Galactic structure prior:

from brutus.analysis import BruteForce

fitter = BruteForce(grid)

# Fit without Galactic structure prior
fitter.fit(
    data, data_err, data_mask, labels, save_file='results.h5',
    lngalprior=lambda *args, **kwargs: 0.0,  # Uniform prior
)

Extinction priors:

# Fit with uninformative (wide) priors on A_V and R_V
fitter.fit(
    data, data_err, data_mask, labels, save_file='results.h5',
    avlim=(0.0, 10.0),            # Wide A_V range
    av_gauss=(0.0, 1e6),          # Effectively uniform A_V prior
    rvlim=(1.0, 8.0),             # Wide R_V range
    rv_gauss=(3.32, 1e6),         # Effectively uniform R_V prior
)

Warning

Disabling priors can lead to highly degenerate parameter estimates. Only disable when you understand the implications.

Custom Prior Functions#

Pass custom Galactic structure prior functions via lngalprior:

from brutus.priors import logp_galactic_structure

def custom_galactic_prior(dist, coord, labels=None):
    """Custom prior: uniform within 100 pc, default otherwise.

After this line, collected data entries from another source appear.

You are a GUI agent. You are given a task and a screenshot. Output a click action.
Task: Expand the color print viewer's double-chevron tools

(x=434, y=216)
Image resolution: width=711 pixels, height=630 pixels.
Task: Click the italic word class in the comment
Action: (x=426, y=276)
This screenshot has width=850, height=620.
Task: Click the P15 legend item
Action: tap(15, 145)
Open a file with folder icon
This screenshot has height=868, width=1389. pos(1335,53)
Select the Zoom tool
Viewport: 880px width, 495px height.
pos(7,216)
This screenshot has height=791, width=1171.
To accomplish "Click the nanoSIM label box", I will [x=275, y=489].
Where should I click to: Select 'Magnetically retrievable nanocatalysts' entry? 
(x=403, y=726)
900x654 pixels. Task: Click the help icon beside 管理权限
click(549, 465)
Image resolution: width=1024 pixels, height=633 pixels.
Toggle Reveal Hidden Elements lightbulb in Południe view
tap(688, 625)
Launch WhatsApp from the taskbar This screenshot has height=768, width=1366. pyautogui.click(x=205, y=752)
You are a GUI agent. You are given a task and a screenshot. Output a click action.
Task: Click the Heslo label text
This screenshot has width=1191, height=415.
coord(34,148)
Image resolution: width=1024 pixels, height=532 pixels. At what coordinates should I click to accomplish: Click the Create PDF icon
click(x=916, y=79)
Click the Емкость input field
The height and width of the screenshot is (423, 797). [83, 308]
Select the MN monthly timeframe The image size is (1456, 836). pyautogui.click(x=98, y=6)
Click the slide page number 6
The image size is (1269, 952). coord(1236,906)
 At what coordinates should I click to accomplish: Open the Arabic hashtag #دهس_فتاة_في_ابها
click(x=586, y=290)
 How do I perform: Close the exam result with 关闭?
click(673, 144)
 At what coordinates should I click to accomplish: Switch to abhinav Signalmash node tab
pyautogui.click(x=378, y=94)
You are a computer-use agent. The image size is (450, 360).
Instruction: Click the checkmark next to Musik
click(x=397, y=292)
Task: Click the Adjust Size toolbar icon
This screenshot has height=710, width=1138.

    ``dist`` is in kpc and ``coord`` is a single ``(l, b)`` tuple in
    degrees, matching how ``fit()`` calls ``lngalprior``.
    """
    if dist < 0.1:  # kpc
        # Return value at boundary to ensure continuity
        return logp_galactic_structure(0.1, coord, labels=labels)
    return logp_galactic_structure(dist, coord, labels=labels)

fitter.fit(
    data, data_err, data_mask, labels, save_file='results.h5',
    data_coords=coords,
    lngalprior=custom_galactic_prior,
)

When to Customize#

Consider customizing priors for:

  • Extragalactic objects: LMC/SMC stars need different Galactic priors

  • Special regions: Galactic bulge, Local Bubble, or spiral arms

  • Known populations: If you have independent age/metallicity constraints

For cluster modeling with fixed age/metallicity/distance, see Population-Based Modeling.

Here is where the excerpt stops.